GIVEN PROBLEM ▸
Rewrite the material below with "Directive" in place of every "Instruction", changing nothing else and leaving out the pictures.

INPUT ▸
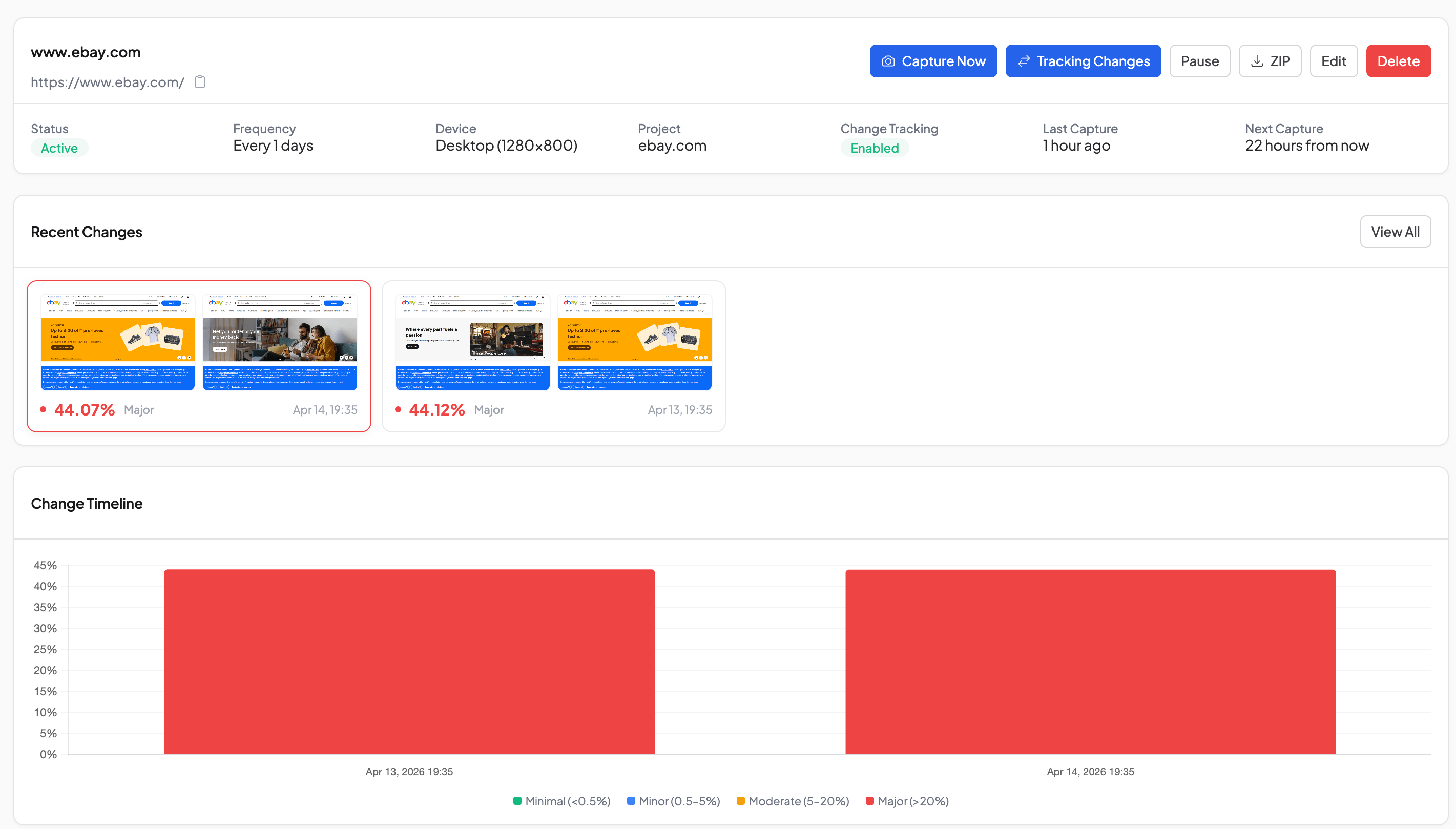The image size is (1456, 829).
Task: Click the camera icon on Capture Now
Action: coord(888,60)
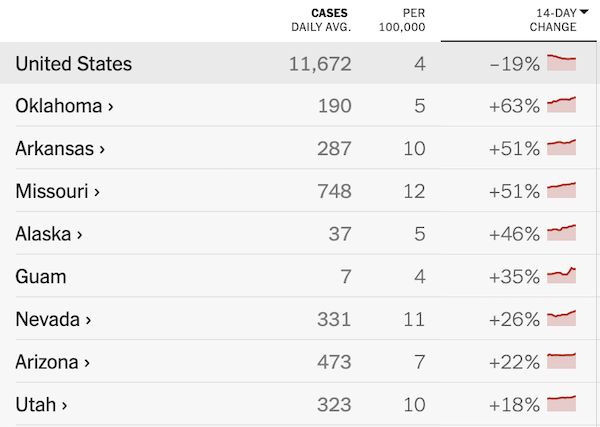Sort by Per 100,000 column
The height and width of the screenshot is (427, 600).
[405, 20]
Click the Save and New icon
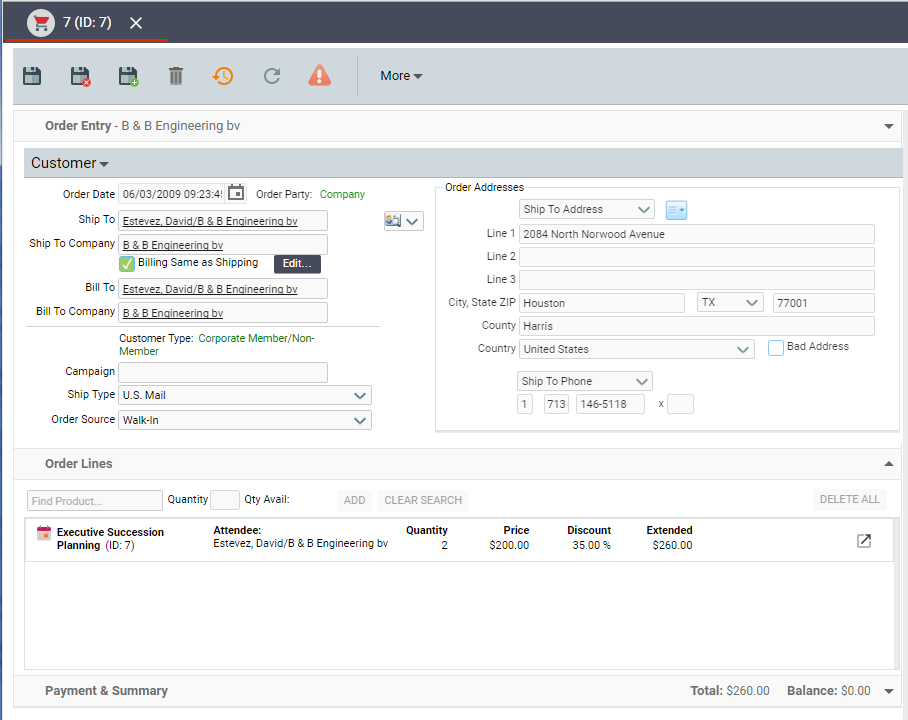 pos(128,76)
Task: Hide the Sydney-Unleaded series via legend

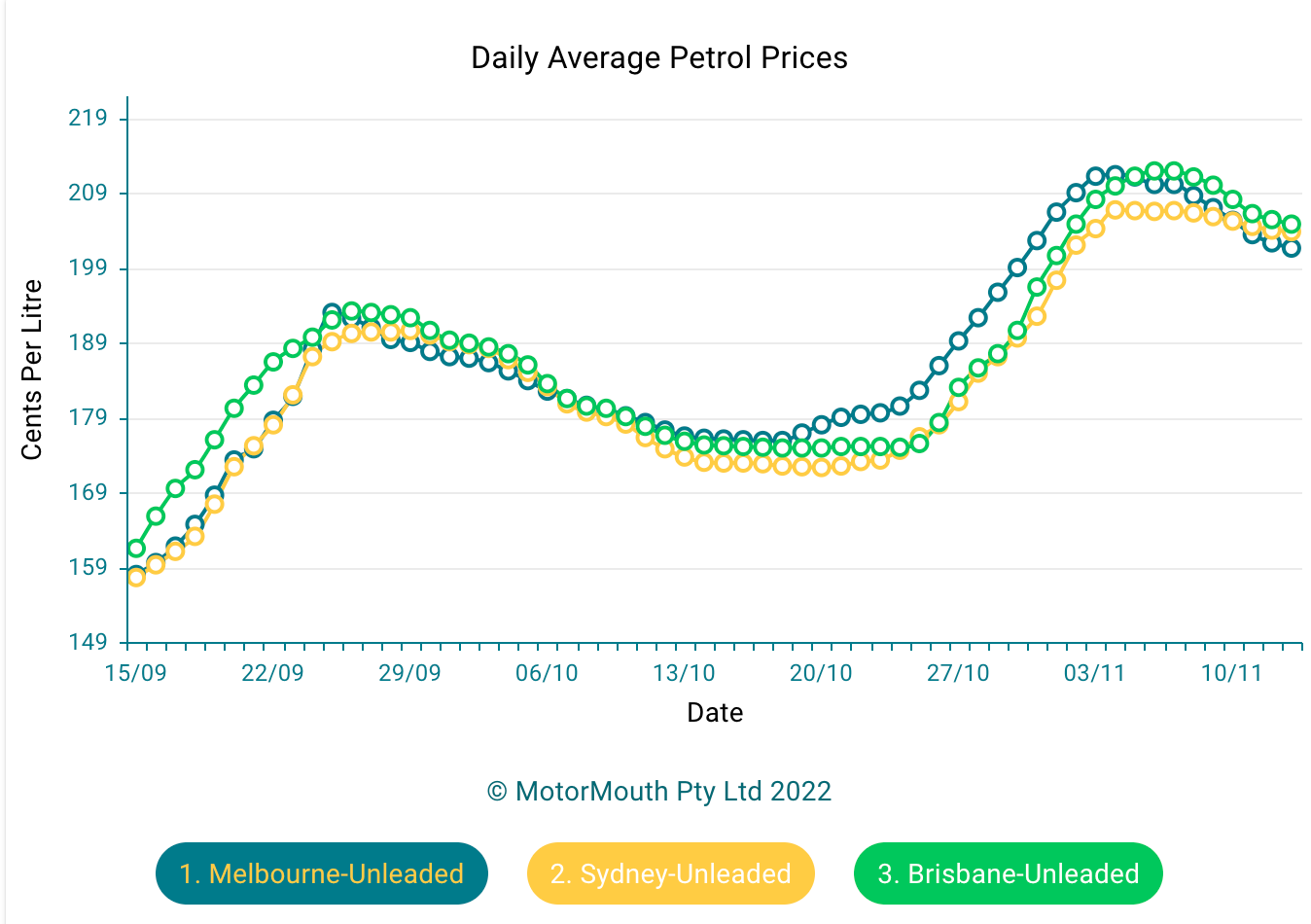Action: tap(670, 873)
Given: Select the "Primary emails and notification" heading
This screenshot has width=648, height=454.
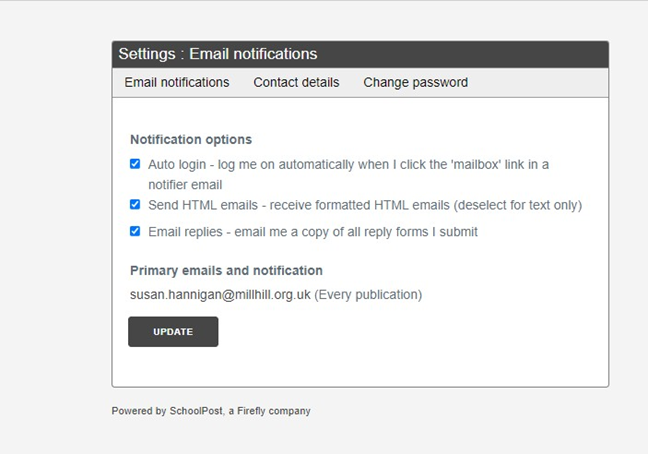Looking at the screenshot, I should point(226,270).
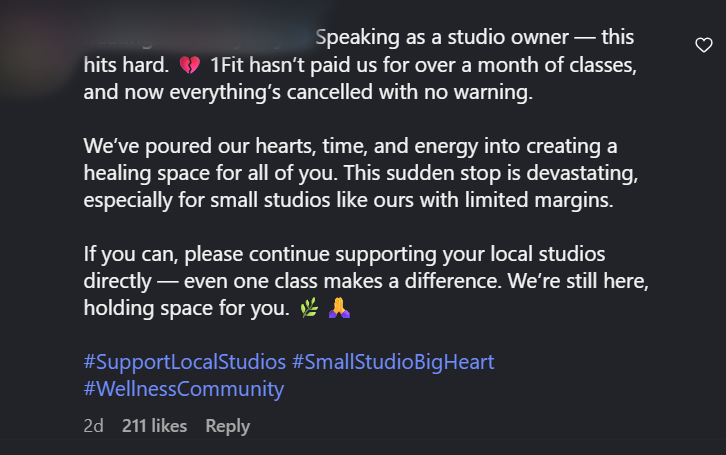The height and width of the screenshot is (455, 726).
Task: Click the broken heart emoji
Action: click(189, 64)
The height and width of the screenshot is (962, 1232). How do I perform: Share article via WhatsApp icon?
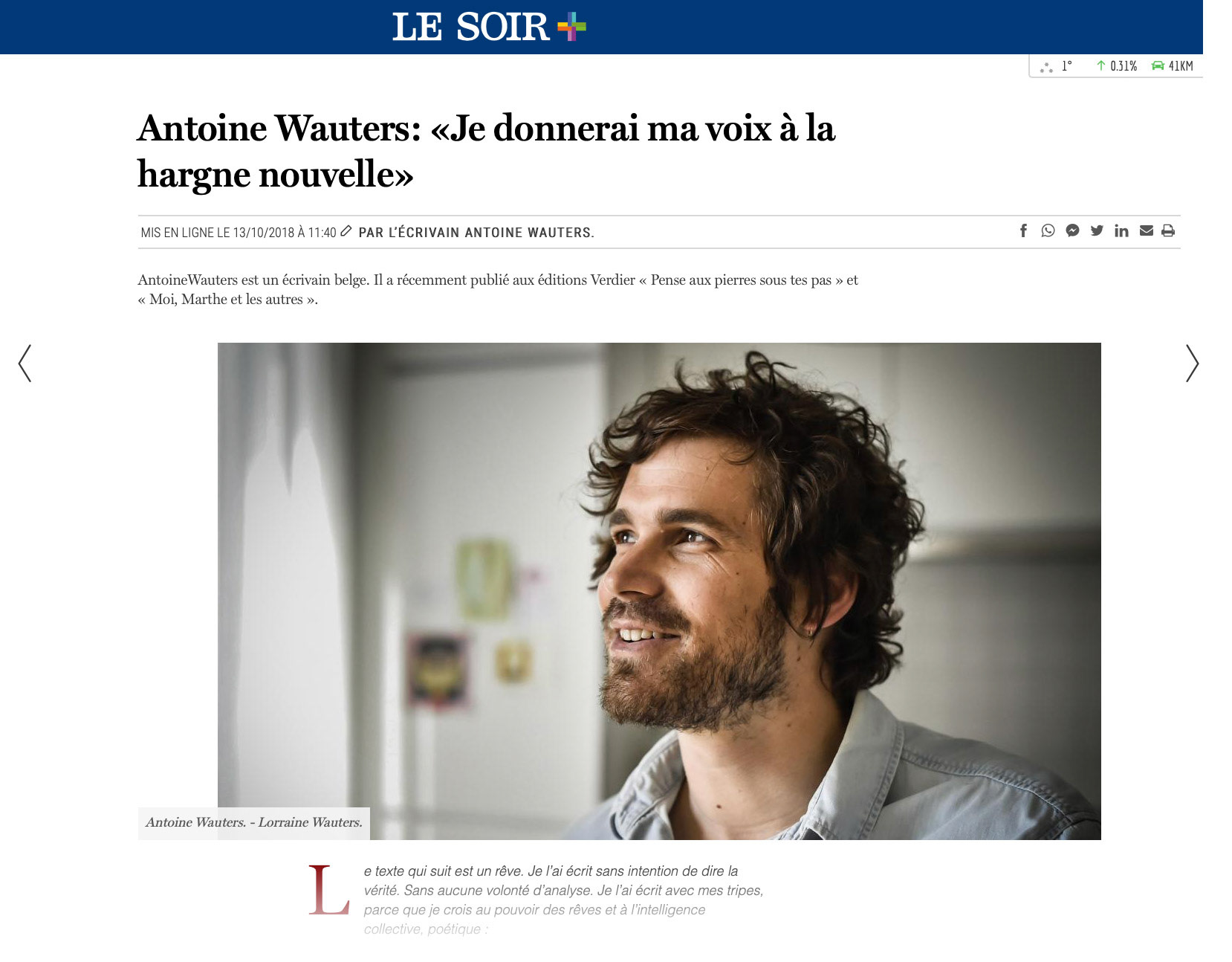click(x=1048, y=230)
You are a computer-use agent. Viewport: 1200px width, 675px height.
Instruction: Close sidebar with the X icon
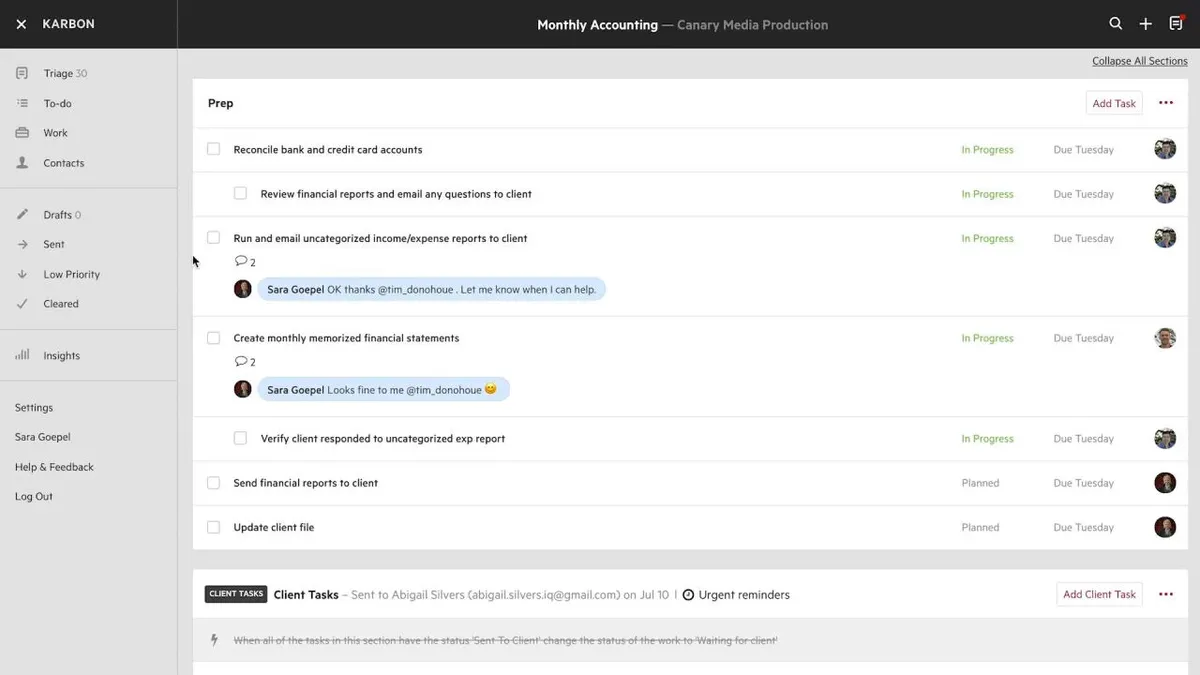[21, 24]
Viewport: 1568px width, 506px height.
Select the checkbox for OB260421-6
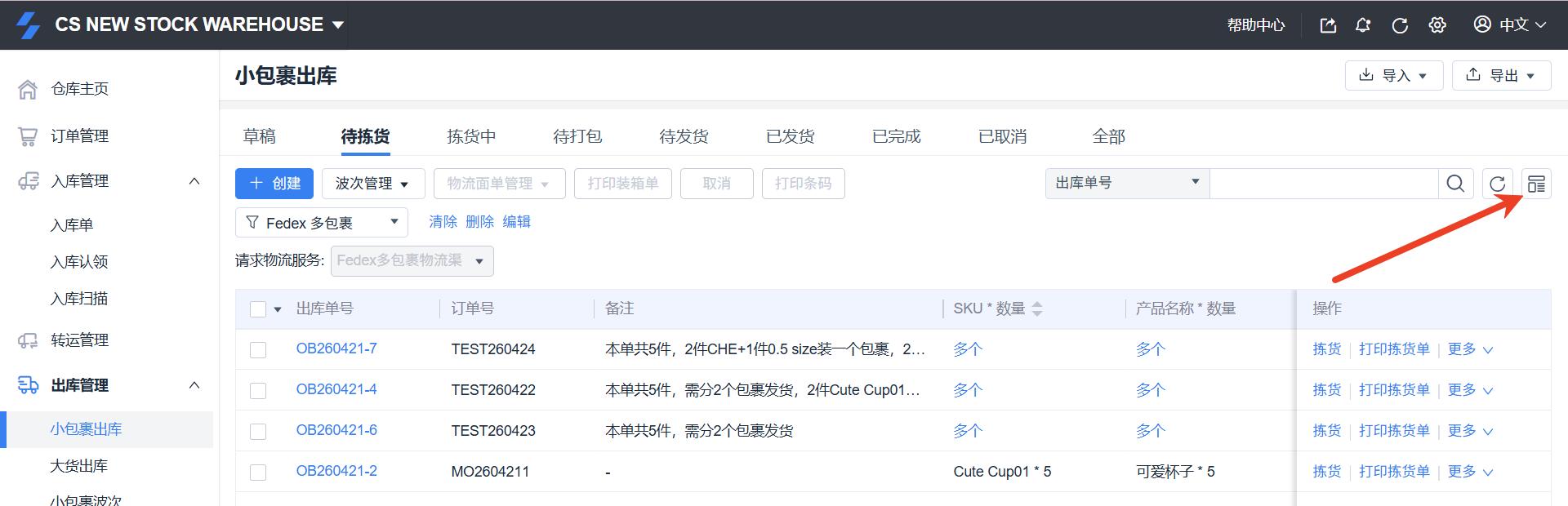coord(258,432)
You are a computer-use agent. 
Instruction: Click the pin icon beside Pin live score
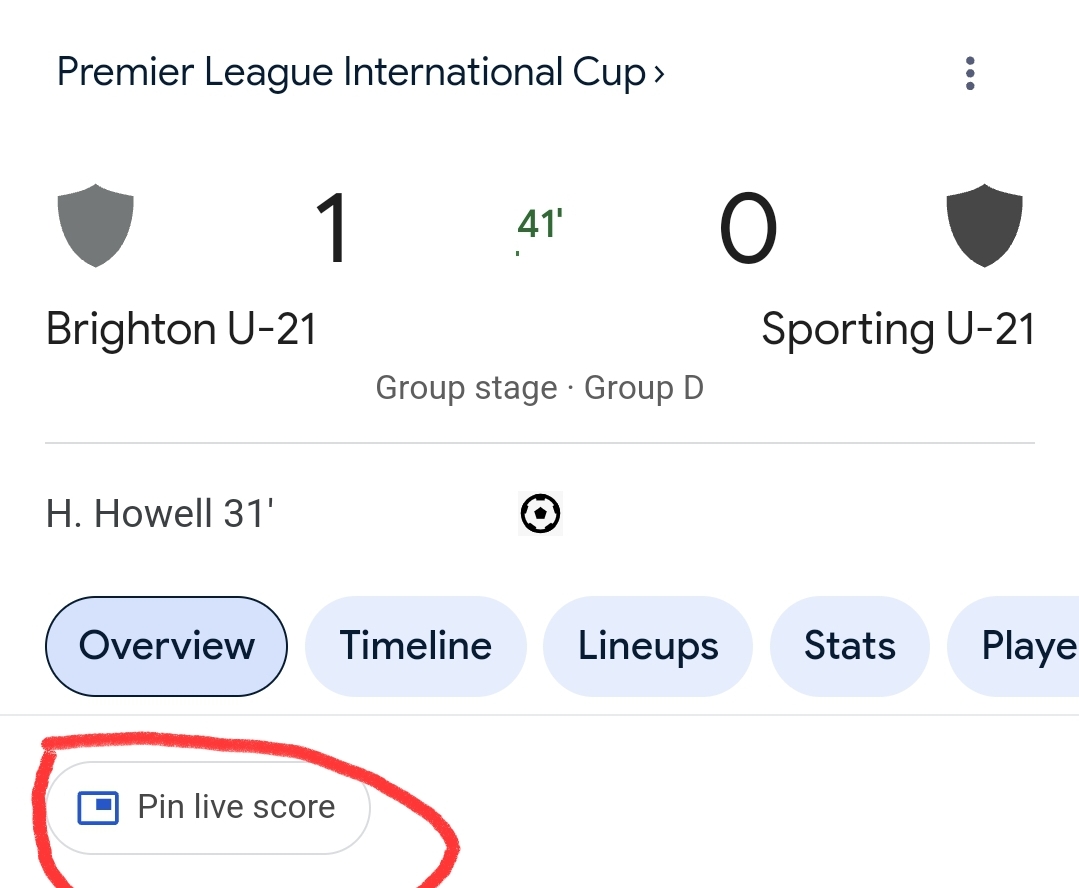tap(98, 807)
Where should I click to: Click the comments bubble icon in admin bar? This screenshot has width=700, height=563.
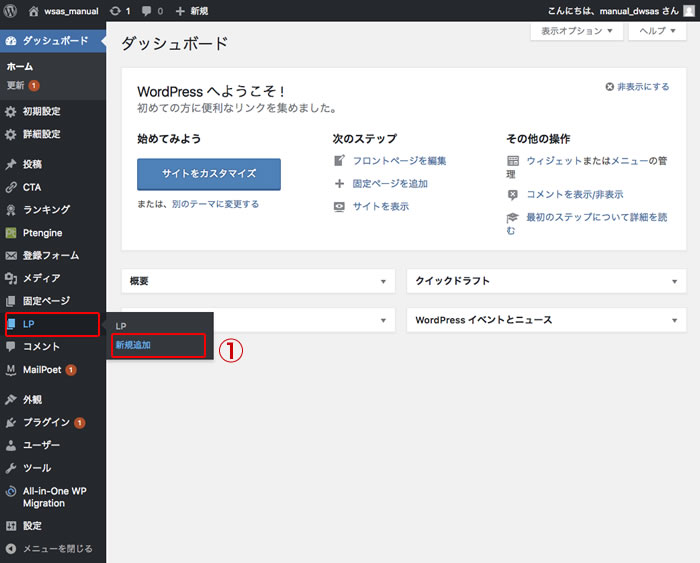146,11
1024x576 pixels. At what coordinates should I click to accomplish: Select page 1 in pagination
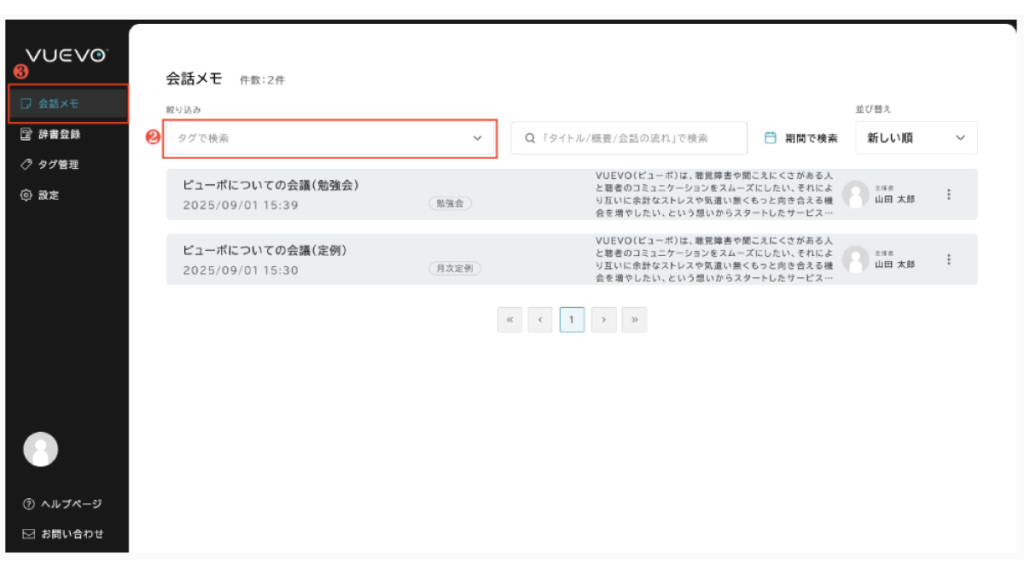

SOLUTION FOR THIS EXERCISE ▸
The image size is (1456, 829).
Task: Click the camera icon on Capture Now
Action: coord(888,60)
Sort by Per 100,000 column
The height and width of the screenshot is (427, 600).
[405, 20]
Click the Save and New icon
 pos(128,76)
Task: Hide the Sydney-Unleaded series via legend

Action: tap(670, 873)
Given: Select the "Primary emails and notification" heading
This screenshot has width=648, height=454.
Looking at the screenshot, I should point(226,270).
The height and width of the screenshot is (455, 726).
Task: Click the broken heart emoji
Action: click(189, 64)
The height and width of the screenshot is (962, 1232). How do I perform: Share article via WhatsApp icon?
click(x=1048, y=230)
You are a computer-use agent. Viewport: 1200px width, 675px height.
Directive: Close sidebar with the X icon
[21, 24]
Viewport: 1568px width, 506px height.
Select the checkbox for OB260421-6
coord(258,432)
You are a computer-use agent. 
Directive: Click the pin icon beside Pin live score
tap(98, 807)
Where should I click to: Click the comments bubble icon in admin bar? This screenshot has width=700, height=563.
146,11
1024x576 pixels. At what coordinates should I click to accomplish: Select page 1 in pagination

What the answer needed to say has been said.